• _What you are asked to do_:
Each line of the listing that contains "agent" should be found and copied.
--- Records supplied Enclosed Below ---
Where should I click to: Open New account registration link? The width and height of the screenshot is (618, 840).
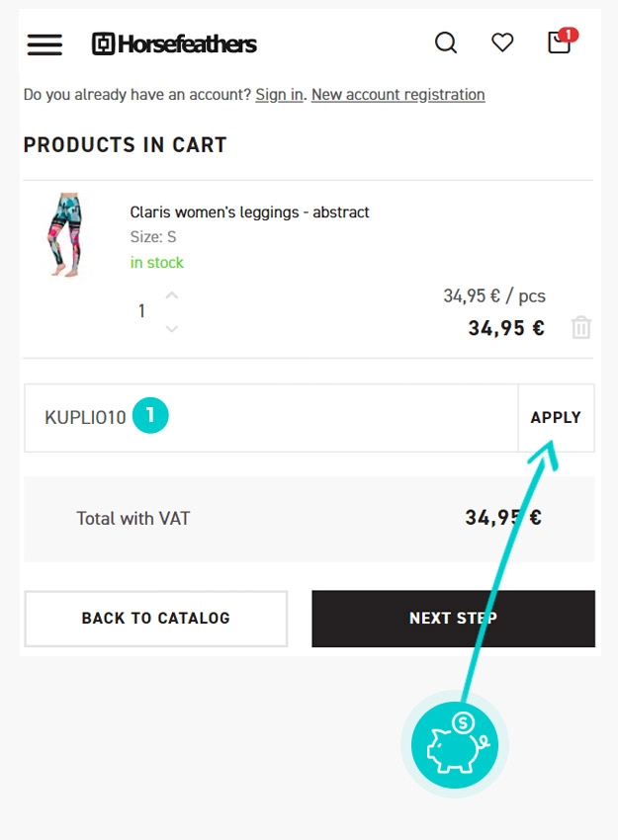[397, 95]
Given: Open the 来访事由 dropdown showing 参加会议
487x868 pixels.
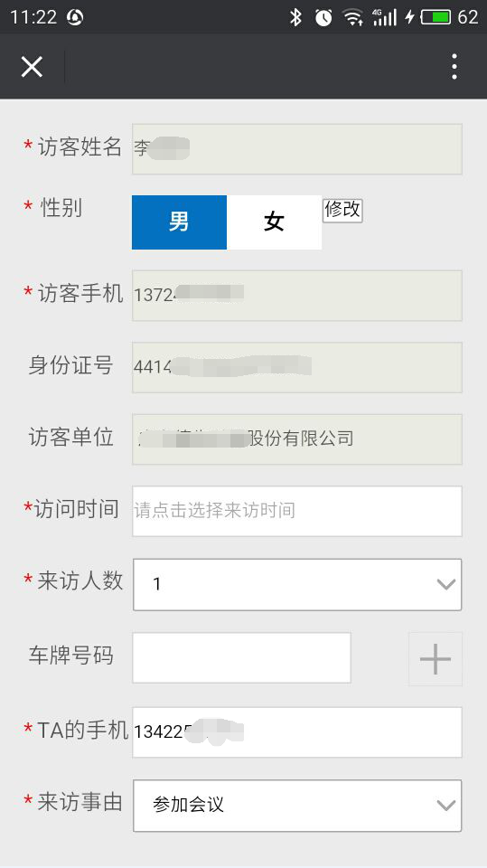Looking at the screenshot, I should (297, 806).
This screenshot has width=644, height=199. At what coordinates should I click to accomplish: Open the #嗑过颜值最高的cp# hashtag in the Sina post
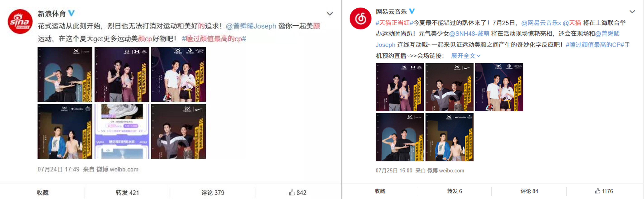point(214,39)
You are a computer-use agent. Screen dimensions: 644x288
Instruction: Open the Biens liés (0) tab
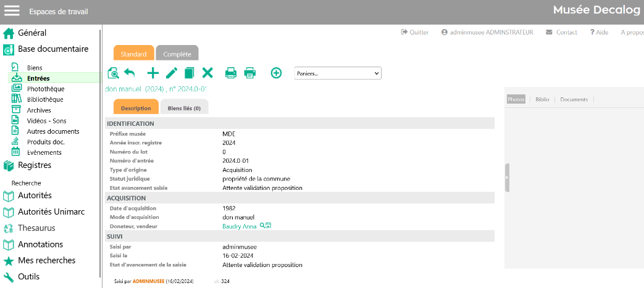coord(184,109)
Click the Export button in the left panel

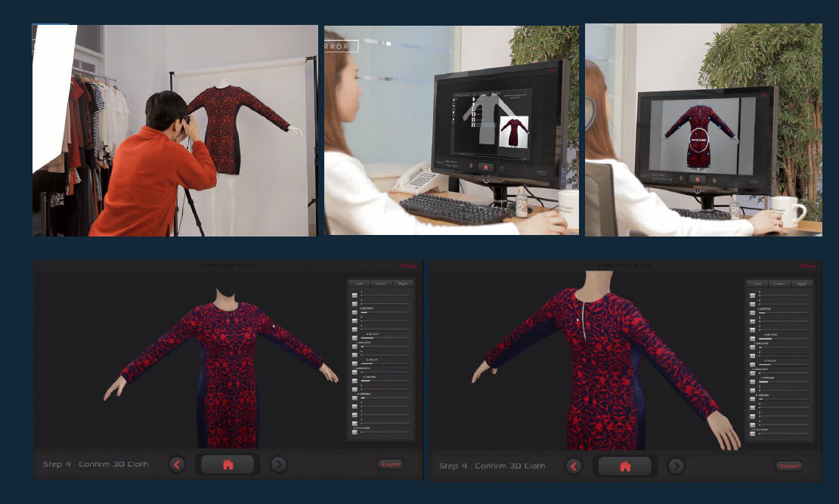click(x=392, y=465)
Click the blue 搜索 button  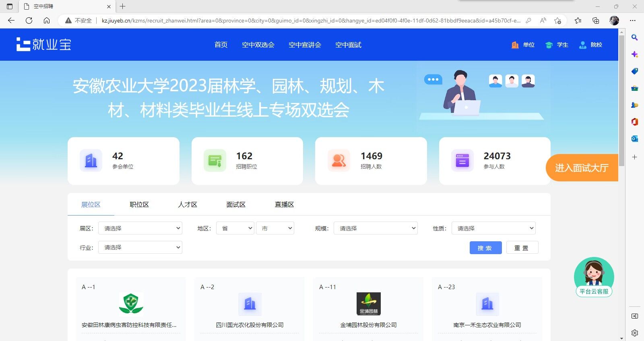click(x=485, y=248)
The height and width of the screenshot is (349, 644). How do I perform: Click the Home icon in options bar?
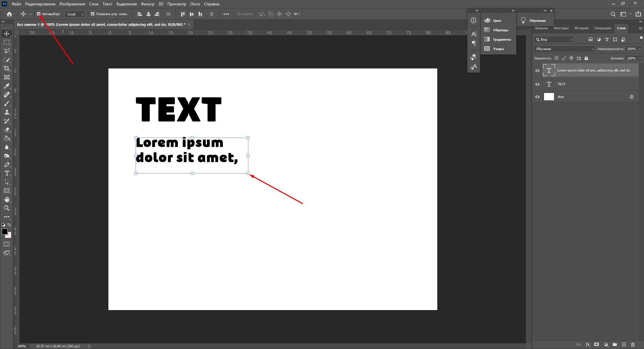(x=9, y=14)

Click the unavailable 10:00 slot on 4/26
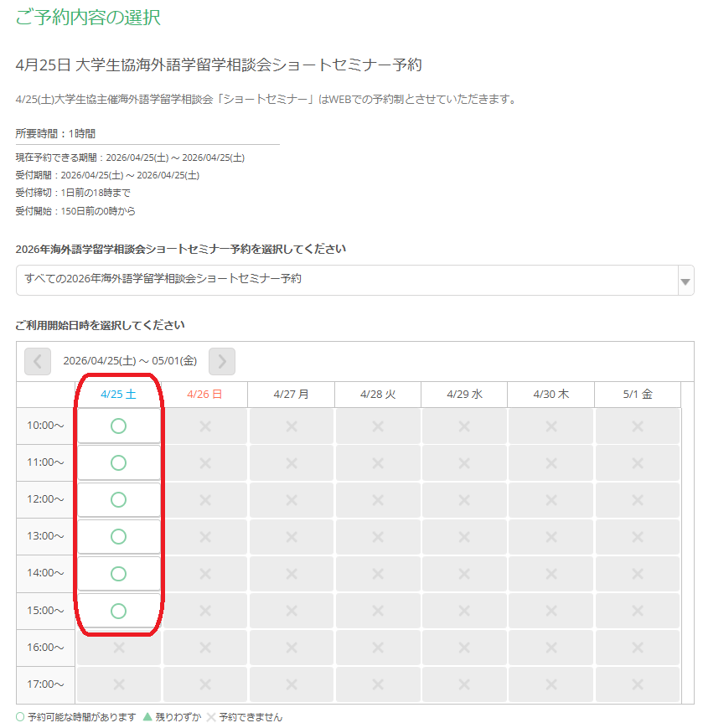205,426
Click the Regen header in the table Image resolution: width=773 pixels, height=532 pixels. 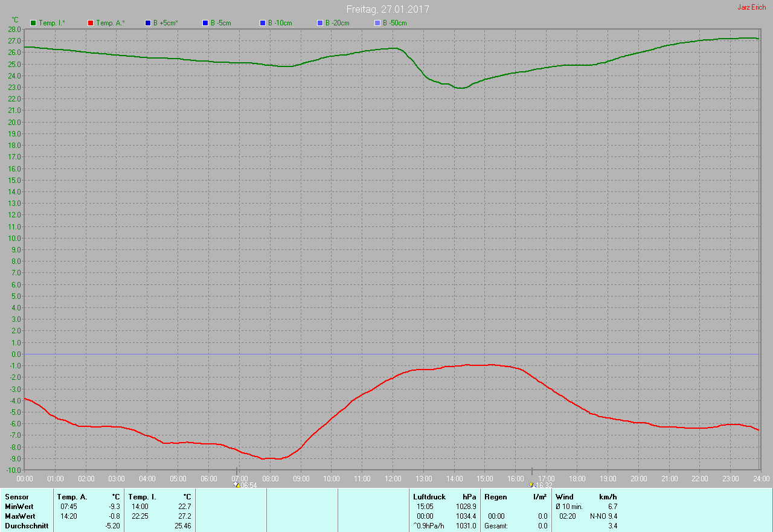[496, 497]
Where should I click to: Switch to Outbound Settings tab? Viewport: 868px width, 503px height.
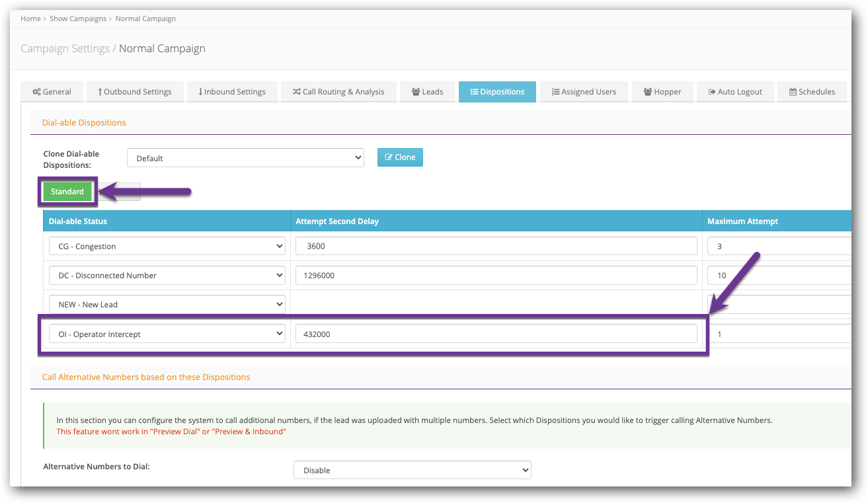[x=134, y=92]
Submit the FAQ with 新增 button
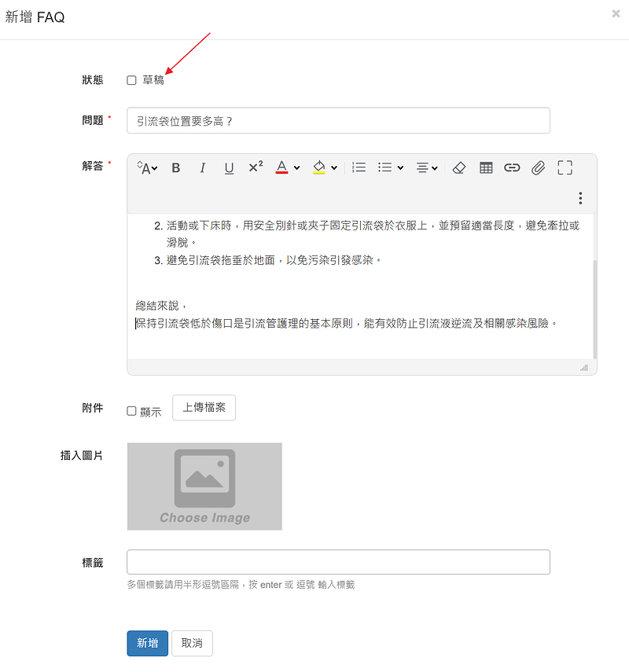629x672 pixels. pos(147,643)
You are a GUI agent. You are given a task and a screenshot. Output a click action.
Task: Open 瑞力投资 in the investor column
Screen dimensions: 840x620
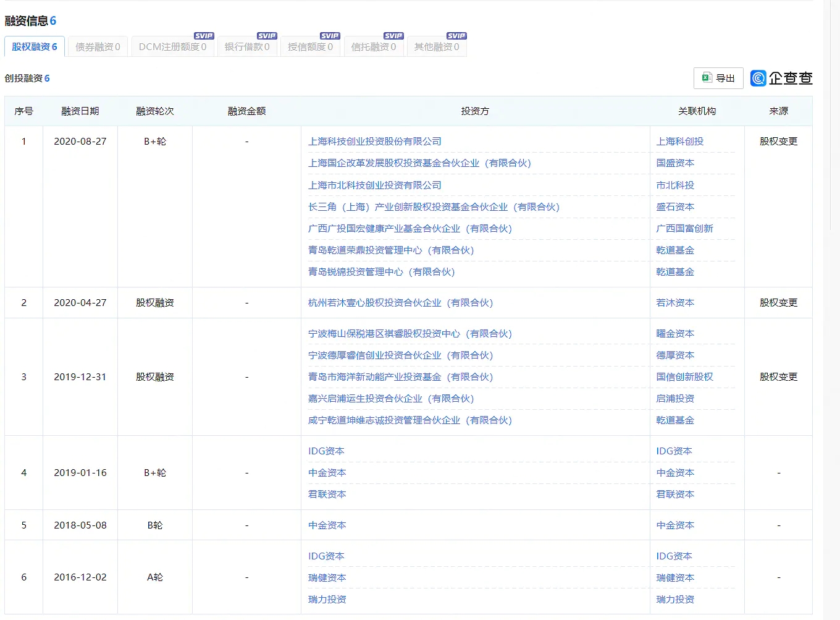click(x=327, y=600)
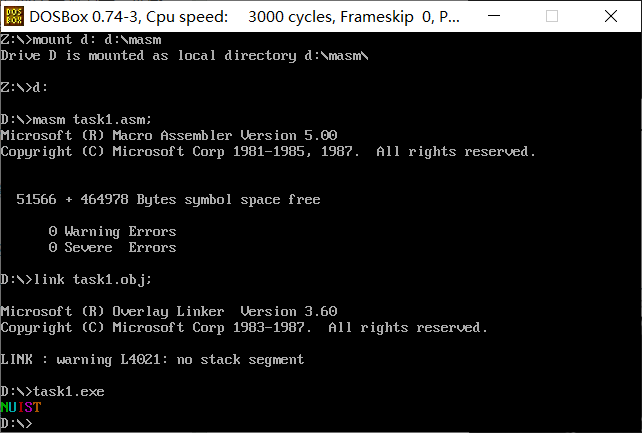This screenshot has height=433, width=642.
Task: Close the DOSBox window
Action: (610, 16)
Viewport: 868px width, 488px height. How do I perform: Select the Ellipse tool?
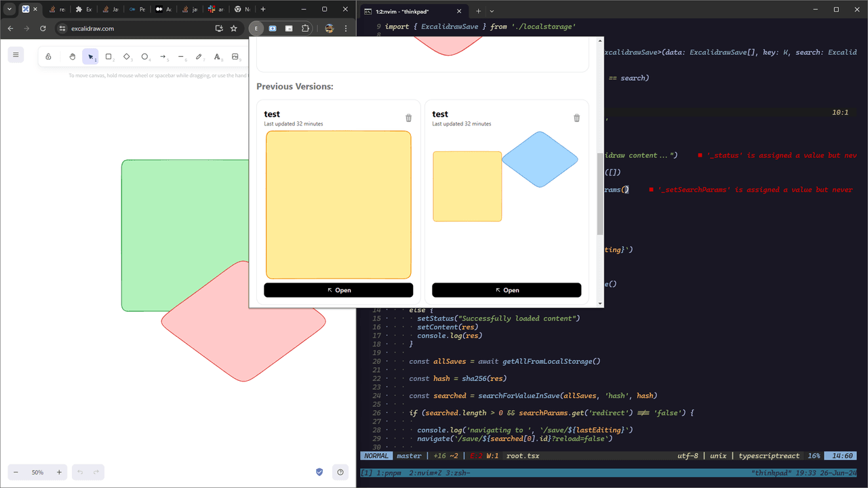144,57
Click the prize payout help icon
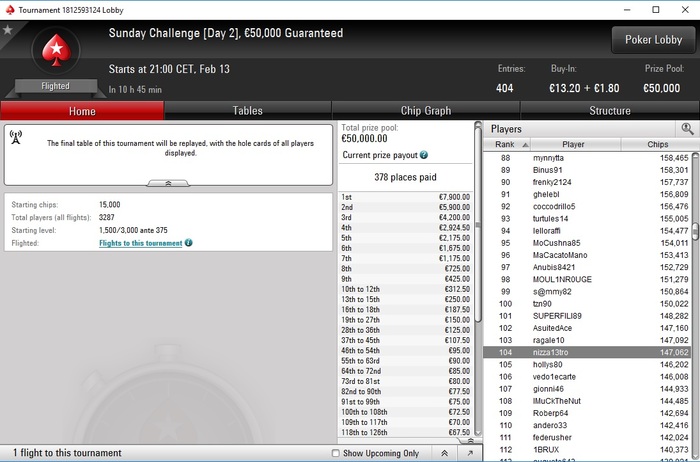Image resolution: width=700 pixels, height=462 pixels. tap(424, 155)
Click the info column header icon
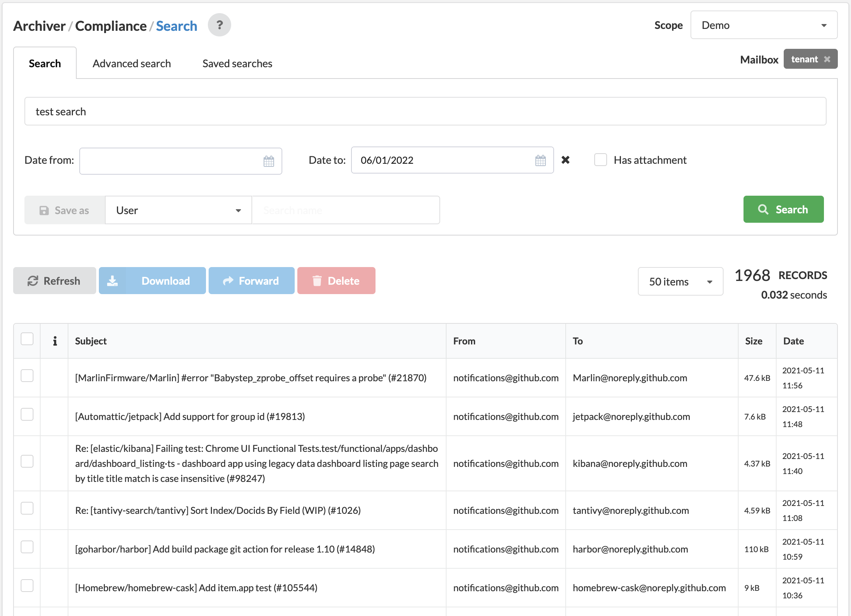Screen dimensions: 851x616 [x=55, y=341]
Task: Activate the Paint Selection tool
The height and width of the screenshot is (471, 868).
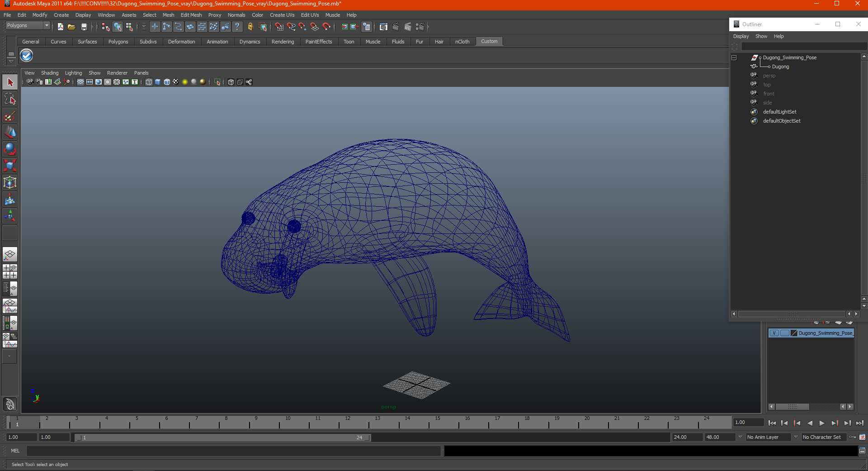Action: 10,116
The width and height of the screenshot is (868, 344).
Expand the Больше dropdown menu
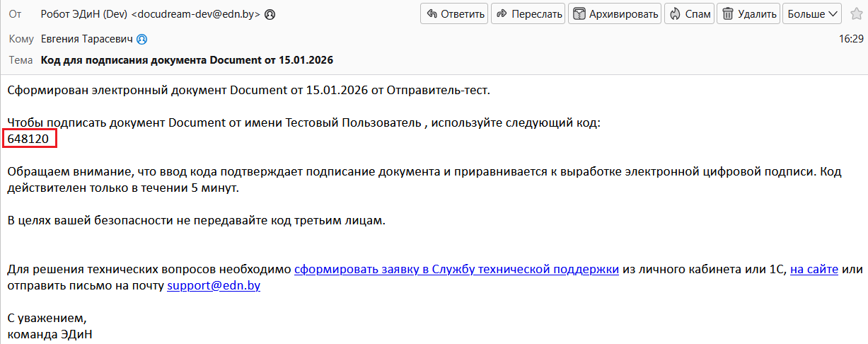point(813,13)
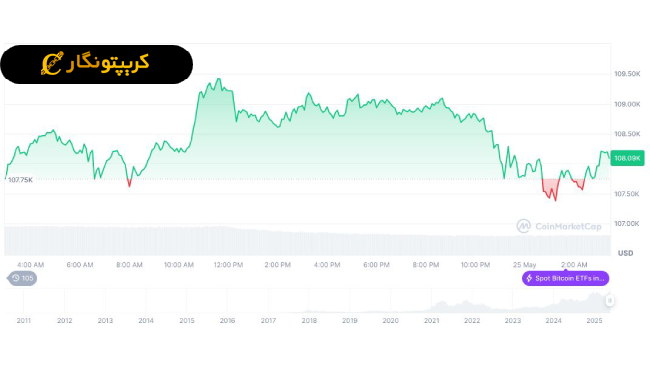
--- End of Enclosed Records supplied ---
• _Solution to the problem_:
You are a computer-use agent. Screen dimensions: 644x288
You are a GUI agent. You are given a task and a screenshot. Output a click action.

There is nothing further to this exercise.